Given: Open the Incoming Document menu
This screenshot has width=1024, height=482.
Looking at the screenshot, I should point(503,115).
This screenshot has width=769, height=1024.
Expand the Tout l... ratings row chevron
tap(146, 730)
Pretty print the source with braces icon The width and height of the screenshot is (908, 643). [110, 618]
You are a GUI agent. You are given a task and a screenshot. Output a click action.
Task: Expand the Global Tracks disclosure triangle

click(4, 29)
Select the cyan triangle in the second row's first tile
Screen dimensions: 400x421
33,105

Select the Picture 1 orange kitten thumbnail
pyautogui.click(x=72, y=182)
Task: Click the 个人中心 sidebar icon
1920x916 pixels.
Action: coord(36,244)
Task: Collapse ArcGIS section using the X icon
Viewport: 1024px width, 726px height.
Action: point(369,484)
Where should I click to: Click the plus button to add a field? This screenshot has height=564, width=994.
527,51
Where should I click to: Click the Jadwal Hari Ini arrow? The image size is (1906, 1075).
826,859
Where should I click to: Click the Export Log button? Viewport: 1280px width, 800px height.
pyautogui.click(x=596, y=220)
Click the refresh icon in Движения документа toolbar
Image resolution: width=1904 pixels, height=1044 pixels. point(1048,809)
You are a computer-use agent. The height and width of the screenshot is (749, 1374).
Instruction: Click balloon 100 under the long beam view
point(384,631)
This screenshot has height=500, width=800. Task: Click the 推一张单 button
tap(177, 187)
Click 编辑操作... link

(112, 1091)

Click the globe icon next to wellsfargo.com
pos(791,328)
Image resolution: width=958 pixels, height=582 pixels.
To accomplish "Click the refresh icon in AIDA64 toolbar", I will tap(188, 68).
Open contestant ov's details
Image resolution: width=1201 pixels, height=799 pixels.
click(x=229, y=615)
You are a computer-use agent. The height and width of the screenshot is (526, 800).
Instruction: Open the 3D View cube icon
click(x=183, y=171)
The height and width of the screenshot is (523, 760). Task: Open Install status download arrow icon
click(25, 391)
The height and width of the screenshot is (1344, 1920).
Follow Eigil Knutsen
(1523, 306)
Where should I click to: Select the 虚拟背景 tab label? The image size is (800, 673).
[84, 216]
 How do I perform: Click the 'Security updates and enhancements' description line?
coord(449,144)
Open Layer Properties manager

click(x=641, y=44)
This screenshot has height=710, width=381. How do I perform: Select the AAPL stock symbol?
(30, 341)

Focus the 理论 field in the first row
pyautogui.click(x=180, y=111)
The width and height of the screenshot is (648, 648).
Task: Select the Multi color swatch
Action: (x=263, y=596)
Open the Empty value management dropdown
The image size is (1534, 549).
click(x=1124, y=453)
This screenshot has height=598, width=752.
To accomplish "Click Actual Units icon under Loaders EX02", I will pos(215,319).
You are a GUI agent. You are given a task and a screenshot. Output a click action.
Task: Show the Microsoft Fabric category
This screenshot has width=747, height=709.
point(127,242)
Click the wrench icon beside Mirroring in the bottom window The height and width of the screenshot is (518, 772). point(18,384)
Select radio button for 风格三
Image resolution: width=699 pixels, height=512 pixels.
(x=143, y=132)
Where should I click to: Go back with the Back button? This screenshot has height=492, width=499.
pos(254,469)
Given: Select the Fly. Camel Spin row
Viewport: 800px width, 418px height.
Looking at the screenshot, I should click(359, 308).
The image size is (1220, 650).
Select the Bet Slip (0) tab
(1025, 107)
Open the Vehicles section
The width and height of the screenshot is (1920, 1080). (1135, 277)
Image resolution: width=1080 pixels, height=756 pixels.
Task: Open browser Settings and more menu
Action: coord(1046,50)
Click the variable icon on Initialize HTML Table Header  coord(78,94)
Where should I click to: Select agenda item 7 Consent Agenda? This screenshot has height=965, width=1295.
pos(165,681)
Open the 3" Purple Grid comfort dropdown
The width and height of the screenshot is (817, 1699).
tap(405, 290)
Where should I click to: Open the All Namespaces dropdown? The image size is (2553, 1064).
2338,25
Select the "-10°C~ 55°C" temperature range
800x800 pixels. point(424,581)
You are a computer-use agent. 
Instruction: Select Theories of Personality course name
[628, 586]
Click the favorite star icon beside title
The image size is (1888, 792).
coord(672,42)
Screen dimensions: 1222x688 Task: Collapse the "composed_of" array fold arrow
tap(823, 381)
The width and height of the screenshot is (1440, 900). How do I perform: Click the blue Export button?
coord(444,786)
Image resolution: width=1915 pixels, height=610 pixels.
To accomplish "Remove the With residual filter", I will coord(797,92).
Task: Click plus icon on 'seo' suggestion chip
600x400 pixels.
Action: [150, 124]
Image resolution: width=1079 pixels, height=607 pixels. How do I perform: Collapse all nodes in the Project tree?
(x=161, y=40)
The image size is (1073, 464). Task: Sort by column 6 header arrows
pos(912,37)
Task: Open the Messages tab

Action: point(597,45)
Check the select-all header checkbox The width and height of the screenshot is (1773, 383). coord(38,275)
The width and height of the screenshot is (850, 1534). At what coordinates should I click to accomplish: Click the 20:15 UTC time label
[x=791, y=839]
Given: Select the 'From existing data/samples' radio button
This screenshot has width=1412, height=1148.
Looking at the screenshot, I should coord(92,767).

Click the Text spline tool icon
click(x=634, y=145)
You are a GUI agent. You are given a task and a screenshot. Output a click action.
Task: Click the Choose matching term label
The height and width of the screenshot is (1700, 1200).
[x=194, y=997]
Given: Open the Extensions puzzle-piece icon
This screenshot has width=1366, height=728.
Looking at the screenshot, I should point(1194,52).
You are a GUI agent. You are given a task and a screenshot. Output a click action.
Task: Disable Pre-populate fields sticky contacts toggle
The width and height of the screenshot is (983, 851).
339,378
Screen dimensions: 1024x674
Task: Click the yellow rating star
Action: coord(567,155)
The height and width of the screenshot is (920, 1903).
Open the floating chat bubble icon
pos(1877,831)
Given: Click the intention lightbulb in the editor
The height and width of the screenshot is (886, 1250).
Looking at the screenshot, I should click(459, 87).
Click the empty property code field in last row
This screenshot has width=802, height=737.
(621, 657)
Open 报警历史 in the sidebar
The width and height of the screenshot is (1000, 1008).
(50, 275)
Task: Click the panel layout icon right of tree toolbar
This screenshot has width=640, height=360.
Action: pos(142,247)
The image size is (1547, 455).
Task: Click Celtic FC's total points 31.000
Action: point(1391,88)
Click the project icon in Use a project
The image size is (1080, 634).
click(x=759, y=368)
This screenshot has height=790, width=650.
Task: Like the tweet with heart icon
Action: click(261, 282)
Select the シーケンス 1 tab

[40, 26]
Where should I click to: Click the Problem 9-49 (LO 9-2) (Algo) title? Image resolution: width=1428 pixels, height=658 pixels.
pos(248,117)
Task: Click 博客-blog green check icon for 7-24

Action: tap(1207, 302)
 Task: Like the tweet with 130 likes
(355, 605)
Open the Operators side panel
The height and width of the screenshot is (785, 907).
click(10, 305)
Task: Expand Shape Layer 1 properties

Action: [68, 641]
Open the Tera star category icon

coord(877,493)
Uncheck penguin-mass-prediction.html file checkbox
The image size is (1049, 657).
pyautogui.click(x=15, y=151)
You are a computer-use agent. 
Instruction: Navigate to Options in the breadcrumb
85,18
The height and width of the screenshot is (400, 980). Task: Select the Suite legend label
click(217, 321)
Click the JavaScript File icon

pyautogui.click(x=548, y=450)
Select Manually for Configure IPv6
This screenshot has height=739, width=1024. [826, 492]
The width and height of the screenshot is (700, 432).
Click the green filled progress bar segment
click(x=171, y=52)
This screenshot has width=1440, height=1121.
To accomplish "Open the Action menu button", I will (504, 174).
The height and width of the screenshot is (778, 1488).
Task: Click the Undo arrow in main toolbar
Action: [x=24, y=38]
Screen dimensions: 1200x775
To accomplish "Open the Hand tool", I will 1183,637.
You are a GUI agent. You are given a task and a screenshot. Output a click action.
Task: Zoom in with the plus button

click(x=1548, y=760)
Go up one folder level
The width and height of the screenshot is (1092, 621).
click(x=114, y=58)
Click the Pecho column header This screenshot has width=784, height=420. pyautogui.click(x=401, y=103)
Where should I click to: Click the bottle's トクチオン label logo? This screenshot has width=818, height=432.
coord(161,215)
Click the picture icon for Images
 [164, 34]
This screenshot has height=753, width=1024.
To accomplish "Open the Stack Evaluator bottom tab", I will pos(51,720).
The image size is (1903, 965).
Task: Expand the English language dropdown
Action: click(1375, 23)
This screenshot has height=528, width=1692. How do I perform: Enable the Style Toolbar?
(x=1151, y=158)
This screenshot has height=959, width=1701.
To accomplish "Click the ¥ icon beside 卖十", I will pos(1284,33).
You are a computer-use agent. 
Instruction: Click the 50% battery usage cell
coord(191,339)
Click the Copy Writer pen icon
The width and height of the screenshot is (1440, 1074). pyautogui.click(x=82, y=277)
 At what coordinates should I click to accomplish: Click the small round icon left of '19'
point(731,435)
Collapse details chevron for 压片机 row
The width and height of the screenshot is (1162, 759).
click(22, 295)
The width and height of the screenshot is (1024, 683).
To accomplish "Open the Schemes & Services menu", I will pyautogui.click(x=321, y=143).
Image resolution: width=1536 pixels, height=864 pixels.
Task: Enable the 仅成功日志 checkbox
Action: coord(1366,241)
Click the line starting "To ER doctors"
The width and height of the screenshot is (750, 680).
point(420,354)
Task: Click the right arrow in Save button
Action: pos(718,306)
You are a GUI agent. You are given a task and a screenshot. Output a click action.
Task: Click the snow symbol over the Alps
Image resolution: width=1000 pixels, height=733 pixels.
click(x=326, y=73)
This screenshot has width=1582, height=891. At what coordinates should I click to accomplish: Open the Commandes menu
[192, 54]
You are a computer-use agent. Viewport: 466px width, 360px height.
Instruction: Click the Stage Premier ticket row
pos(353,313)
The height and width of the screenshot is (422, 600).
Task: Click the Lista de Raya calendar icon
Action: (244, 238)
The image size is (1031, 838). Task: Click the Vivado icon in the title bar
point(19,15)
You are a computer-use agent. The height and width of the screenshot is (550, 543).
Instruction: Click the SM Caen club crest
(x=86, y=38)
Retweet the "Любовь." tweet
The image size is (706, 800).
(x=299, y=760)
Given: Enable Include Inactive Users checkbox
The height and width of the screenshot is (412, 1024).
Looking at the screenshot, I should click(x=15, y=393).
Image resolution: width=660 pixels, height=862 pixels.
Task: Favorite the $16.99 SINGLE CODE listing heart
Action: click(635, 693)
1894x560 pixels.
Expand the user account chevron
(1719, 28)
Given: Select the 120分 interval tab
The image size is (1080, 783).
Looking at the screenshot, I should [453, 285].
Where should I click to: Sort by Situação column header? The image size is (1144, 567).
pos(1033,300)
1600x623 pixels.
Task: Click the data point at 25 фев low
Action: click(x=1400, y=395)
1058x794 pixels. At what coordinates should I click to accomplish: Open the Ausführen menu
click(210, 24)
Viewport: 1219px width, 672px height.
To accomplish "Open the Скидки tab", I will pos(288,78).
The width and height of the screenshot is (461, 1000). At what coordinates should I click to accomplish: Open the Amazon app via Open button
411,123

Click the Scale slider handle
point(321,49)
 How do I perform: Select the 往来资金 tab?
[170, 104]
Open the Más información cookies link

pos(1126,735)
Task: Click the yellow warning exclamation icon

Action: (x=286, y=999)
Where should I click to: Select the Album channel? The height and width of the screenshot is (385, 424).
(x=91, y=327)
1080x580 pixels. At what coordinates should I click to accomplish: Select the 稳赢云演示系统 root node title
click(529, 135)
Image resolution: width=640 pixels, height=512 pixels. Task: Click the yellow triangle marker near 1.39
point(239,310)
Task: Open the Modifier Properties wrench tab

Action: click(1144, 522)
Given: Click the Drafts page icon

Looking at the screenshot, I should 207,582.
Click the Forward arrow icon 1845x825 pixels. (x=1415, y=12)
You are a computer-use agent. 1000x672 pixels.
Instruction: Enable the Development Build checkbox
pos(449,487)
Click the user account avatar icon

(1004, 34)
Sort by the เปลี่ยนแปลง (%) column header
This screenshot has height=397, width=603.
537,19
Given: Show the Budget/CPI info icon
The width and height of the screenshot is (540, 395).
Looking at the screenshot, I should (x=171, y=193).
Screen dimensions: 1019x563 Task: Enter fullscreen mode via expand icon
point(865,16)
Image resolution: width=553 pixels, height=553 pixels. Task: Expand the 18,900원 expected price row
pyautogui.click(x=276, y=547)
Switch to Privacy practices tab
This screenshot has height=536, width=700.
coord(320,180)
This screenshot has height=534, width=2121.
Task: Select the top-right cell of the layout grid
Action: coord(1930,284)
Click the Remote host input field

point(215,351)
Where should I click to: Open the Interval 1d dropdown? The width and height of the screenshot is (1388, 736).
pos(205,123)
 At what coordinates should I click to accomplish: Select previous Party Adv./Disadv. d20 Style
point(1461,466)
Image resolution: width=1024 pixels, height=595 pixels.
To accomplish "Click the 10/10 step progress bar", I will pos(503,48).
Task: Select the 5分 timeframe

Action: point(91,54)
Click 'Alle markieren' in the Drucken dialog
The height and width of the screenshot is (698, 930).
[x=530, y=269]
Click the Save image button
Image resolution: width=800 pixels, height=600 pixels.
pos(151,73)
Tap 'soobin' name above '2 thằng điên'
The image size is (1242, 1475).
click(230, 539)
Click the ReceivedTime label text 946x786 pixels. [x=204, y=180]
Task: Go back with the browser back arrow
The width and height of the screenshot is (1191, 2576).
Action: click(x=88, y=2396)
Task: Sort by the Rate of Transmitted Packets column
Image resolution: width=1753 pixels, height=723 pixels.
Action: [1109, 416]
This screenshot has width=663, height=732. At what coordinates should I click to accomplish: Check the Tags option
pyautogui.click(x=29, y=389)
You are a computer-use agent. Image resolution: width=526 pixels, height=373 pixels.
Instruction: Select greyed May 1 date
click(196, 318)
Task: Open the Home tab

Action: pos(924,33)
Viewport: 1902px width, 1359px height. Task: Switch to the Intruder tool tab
================
The problem: Among the entries above, some lines may hold the string "radio". State how many, and give nothing but the number.

Solution: 2